Não queria acreditar. Ficava tentando pensar em todas as possibilidades nas quais eu poderia ser culpada. Será que eu não gemi o suficiente? Será que ele me achou esquisita? Gorda demais? Falante demais? Emocionada demais? Fui mais uma vítima de um amor descartável. Fogo de palha.
Nada mais do que isso. Fogo de palha. Mas não é isso que eu quero, não quero um meio amor, nem que seja de Carnaval. Quero alguém que me queira por inteiro, que seja presente, que não vá embora. Divaguei sobre o verdadeiro significado de termos nos esbarrado. O que são os relacionamentos atuais, será que nenhum de nós está a salvo? Existem pessoas com o mínimo de decência e responsabilidade afetiva? Bem, não sei. Depois de questionar meu valor, beleza e inteligência, desisti de encontrar motivos para o ghosting repentino e decidi colocar meu sentimento em palavras, era isso não, o verdadeiro significado de ser artista?

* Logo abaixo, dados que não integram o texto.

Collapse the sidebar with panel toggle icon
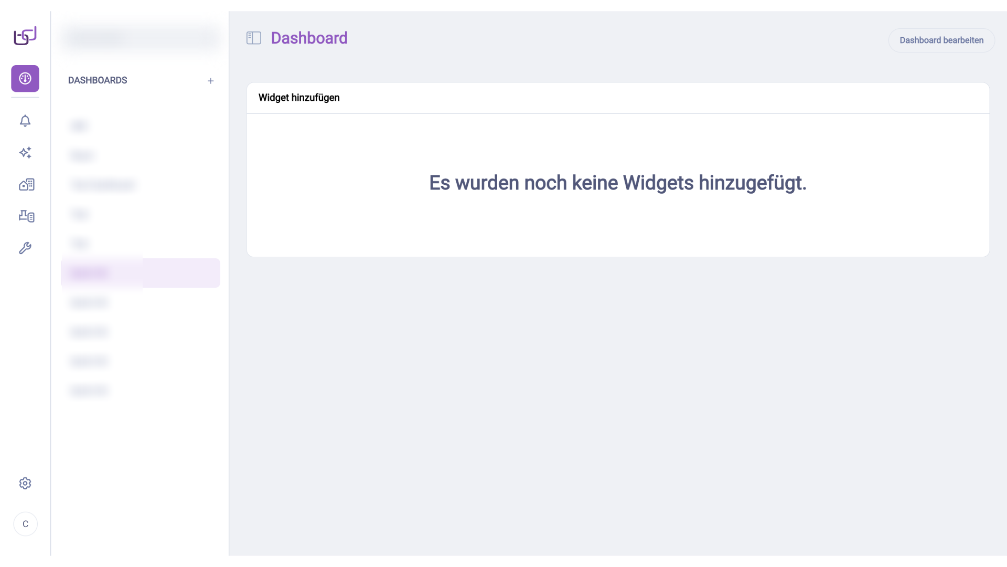Image resolution: width=1007 pixels, height=567 pixels. coord(254,38)
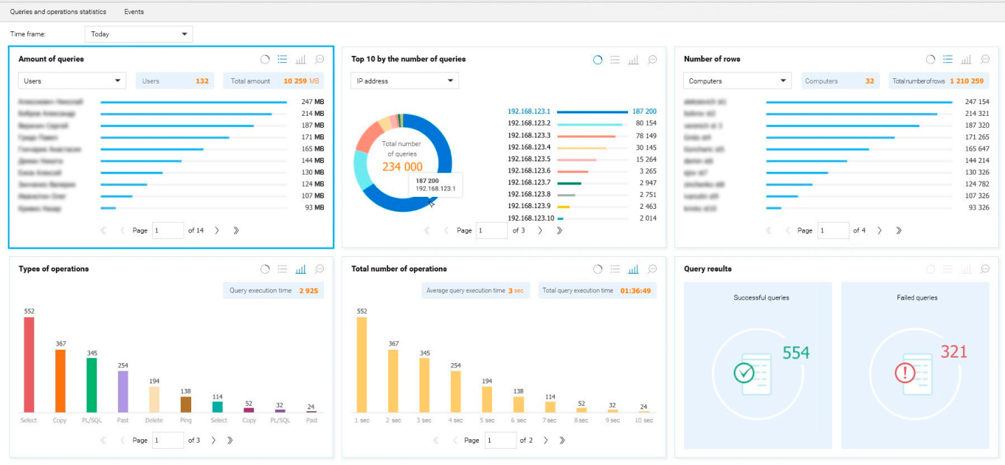Open the Time frame Today dropdown

coord(138,34)
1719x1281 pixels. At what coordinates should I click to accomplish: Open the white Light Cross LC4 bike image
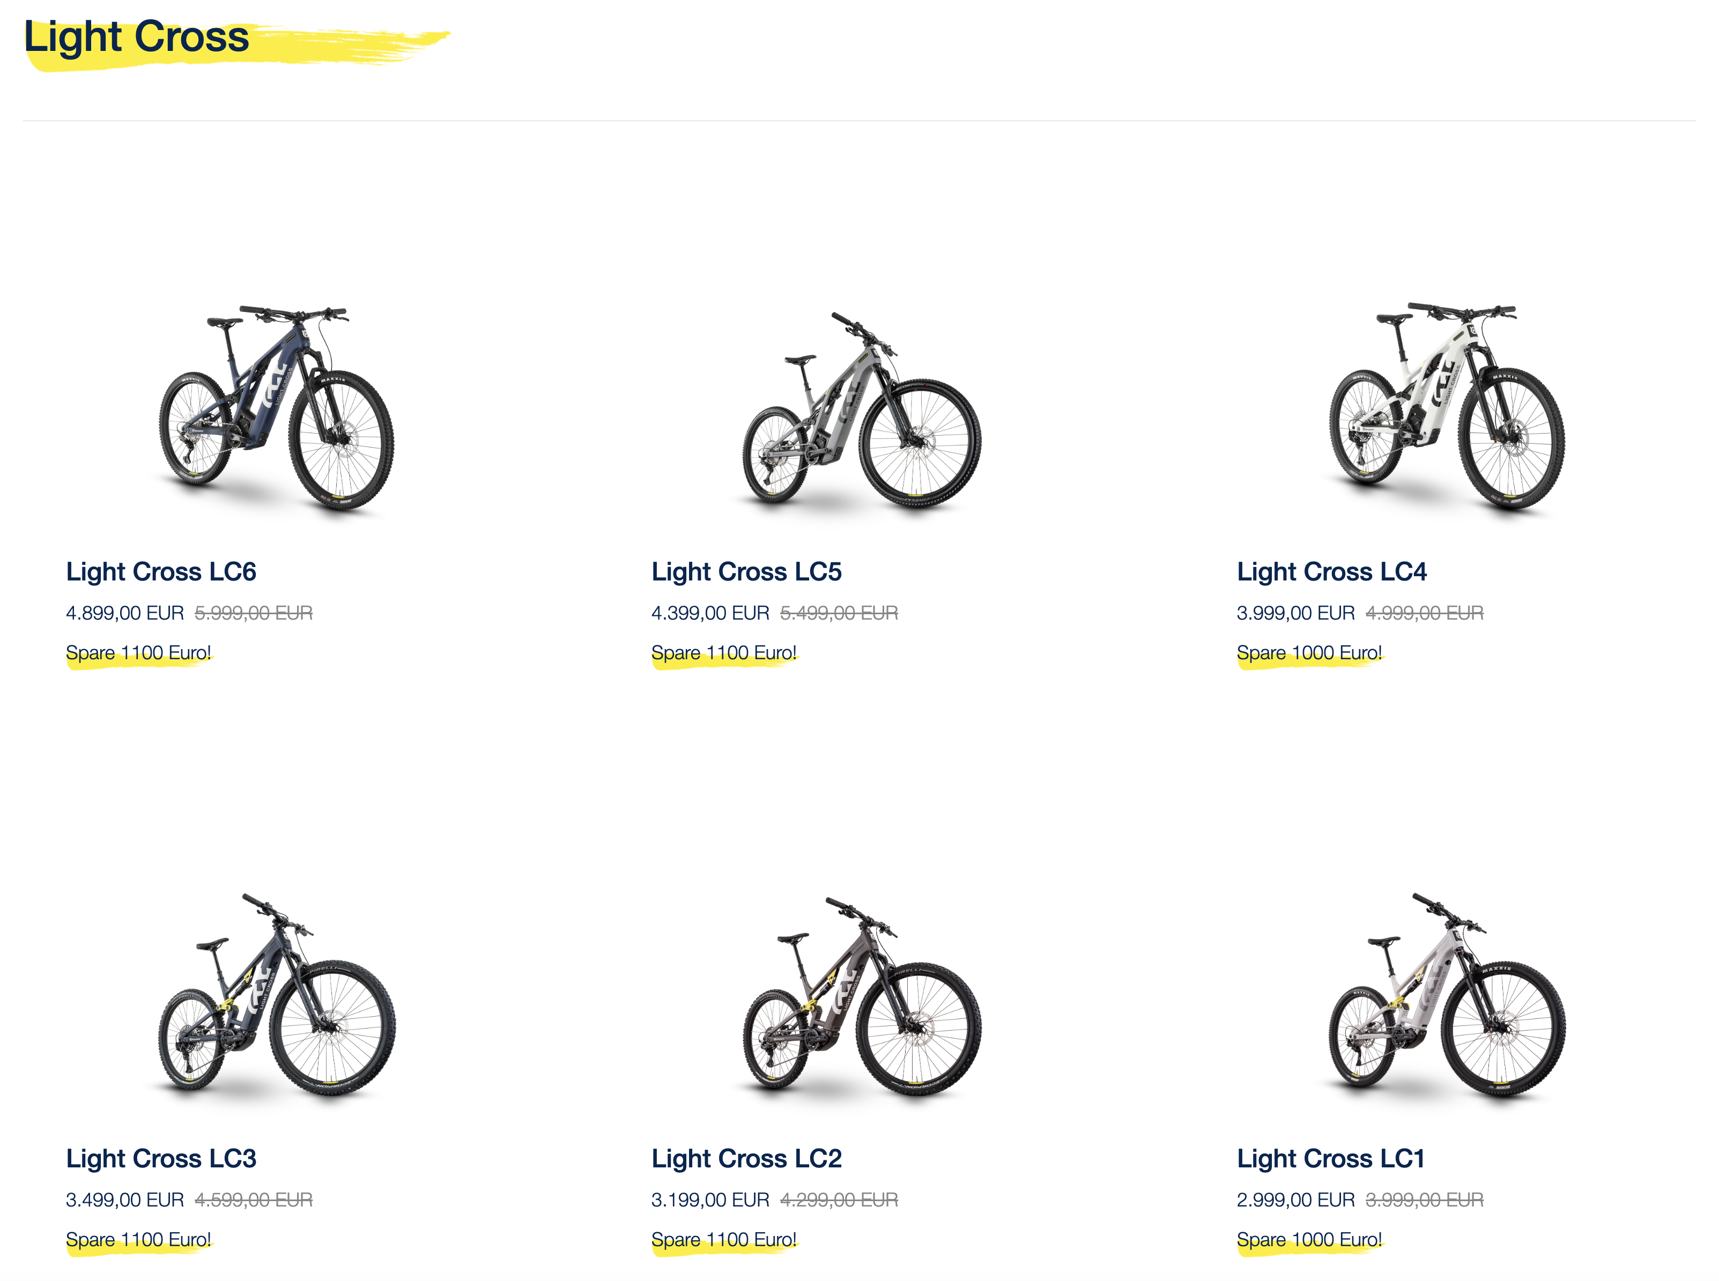pos(1447,407)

Tenho uma visão um pouco triste sobre a vida do artista, seja ele músicos, artistas plásticos ou, como eu, escritores. Nossa interpretação do mundo não é a mesma que das outras pessoas, somos extremamente sensíveis ao mundo exterior, o que torna nossa jornada mais intensa, e por intensa também digo mais dolorosa. Acredito que ao espremer nossas feridas e ver o sangue escapar, é daí que temos que molhar nossas canetas e escrever nossos sintomas. O final será uma linda obra de arte. Será que vale a pena todo esse sofrimento por uma boa obra? Eu acho que sim, mas sou pisciana, gostar de sofrer é um traço da minha personalidade.